Мама растерянно глянула на меня, будто я ее очень озадачил. И сказала:
- Да, да, сынок… Ты прав: еще три года… Целых три года. Боже мой, как это много…
И вдруг прижала край подушки к лицу и заплакала. Я испугался, схватил ее руку.
- Мам, ты что?! Мам? Не плачь. Хочешь агрономом - так агрономом! Я постараюсь!..
Я все прижимал мамину руку к себе, будто это могло принести маме облегчение.
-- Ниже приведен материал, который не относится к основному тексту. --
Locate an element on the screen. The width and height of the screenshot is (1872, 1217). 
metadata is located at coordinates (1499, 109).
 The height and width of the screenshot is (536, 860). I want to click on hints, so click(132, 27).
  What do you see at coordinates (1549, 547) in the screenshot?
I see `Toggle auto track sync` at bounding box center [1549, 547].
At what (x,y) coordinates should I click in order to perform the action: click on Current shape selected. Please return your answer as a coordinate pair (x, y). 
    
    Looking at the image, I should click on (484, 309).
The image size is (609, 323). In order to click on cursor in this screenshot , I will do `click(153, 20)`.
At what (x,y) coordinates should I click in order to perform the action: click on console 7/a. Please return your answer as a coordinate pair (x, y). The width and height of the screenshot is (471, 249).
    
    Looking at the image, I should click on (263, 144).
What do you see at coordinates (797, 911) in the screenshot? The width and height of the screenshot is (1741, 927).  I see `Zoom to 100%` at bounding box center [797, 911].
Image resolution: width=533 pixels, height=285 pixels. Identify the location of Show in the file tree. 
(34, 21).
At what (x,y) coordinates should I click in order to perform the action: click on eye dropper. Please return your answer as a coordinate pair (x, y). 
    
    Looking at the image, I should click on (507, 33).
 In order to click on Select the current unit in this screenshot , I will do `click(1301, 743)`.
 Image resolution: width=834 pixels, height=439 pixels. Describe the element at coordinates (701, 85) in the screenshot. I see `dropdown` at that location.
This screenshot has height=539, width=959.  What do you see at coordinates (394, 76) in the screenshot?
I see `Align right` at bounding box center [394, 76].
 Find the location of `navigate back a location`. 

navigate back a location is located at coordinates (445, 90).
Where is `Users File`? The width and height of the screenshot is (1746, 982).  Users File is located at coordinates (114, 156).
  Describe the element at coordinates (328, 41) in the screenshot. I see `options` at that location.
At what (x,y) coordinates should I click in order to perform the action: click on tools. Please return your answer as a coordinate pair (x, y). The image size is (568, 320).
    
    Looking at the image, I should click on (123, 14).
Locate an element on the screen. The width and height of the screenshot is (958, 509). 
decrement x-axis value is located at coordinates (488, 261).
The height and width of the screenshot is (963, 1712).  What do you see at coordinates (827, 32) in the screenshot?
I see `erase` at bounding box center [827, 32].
Наконец мама успокоилась.
- Ну вот, кажется, прошло… Видишь, какая я стала плакса…
А потом сказала:
- Третьего дня у меня Батраков был… Мы с ним много и хорошо поговорили. И о тебе тоже.
Я лихорадочно стал перебирать в памяти: что же я такого натворил, чтобы надо было обо мне говорить с самим председателем колхоза? Мама поняла.
- Нет, нет, не волнуйся. Просто Василий Кузьмич обнадежил и очень успокоил меня. Он пообещал, что всю заботу о тебе возьмет колхоз. Сколько это будет необходимо. Так что ты, сынок, знай и если придет такая нужда, обращайся прямо к Батракову.
Я обиделся:
- Все время говоришь, что я уже большой, а сама мне нянек ищешь. Обойдусь. Дома у меня полный порядок. Приедешь - увидишь.
Мама отвела глаза.
- Боюсь, не скоро увижу…
Я растерянно посмотрел на маму: что с ней? То убеждает, что скоро вернется домой, то вдруг такие слова.
- Почему не скоро?
- Мало ли… После операции полежать придется, сам понимаешь. Поэтому и беспокоюсь. Был бы у тебя еще кто-нибудь близкий - бабушка, тетка, дядя, может, я и поуверенней себя чувствовала. А то - никого! Двое нас на всем свете. Случись что со мной, как жить будешь? К кому голову приклонишь?
Я молчал. Что тут скажешь?
- Послушай, Костенька, - голос мамы совсем упал, едва слышен. - Может, с отцом увидишься, поговоришь? Какой он ни есть, а отец, родной человек: может, посоветует что, поможет в трудный час, а?..
Впервые за два года она заговорила о папке, да еще вот так. Это поразило меня больше всего. Неужели ей так худо? На моем лице, видимо, отразилось что-то, мама вдруг замолчала, притянула меня к себе, прижалась к моей щеке.
- Все обойдется, милый, все будет хорошо… Просто я сильно устала и соскучилась… Вот и лезет всякое в голову.
В палату заглянула сестра, сказала, что больным пора готовиться к обеду и отдыху. Это значило, что мне надо уходить. Мама вздрогнула, но не отпустила, а еще крепче прижала к себе, словно меня кто-то хотел отнять. Она торопливо поцеловала в лоб, в щеку, в нос, потом отстранила немного, заглянула в глаза, улыбнулась и снова принялась целовать…
- Ну, ты чего, мам? Я теперь часто буду приезжать к тебе, каждый выходной… Вадим мне так и сказал. На весь день. А ты… А ты, будто я на целый месяц уезжаю…
Уходил я с тяжелым сердцем. Все мне почему-то казалось, что я чего-то не понял и не сказал маме. Самого главного не сказал. И это мучило меня, хоть возвращайся.
Вадим ходил вокруг мотоцикла с тряпкой и натирал и без того сияющие детали. Увидел меня, забросил тряпку в передок коляски, спросил участливо:
- Перерыв на перекур?
- Нет, все, Вадим…
- Мог бы еще погостить. Я же говорил: хоть до вечера… Значит, заводить Коломбину?
Он почему-то называл свой мотоцикл Коломбиной. Я кивнул.
- А по какой причине у тебя опять губы книзу?
Я поднял глаза: Вадим сам-то был сумрачный, невеселый. Все он понимал.
- Худо, Вадим, очень…
- Знаю - никакие утешения не помогут. Сам пережил такое. Но, - он слегка ткнул кулаком меня в грудь, - но это не значит, что надо опускать крылья. Ты хоть и подлетыш, но все равно мужчина. Так держись, черт побери! Держись, Костя, потерпи: поднимется мама. Операцию сделают и поднимется. А операция, кстати, не очень уж сложная.
Я недоверчиво взглянул на Вадима.
- Откуда знаешь?
- С главным врачом разговаривал. Он обнадежил. Ничего, говорит, страшного. Через неделю-другую после операции встанет.
- А операция когда?
- Операция-то? Так… В пятницу, кажется. Ну да, в пятницу. А в воскресенье мы нагрянем. Добро?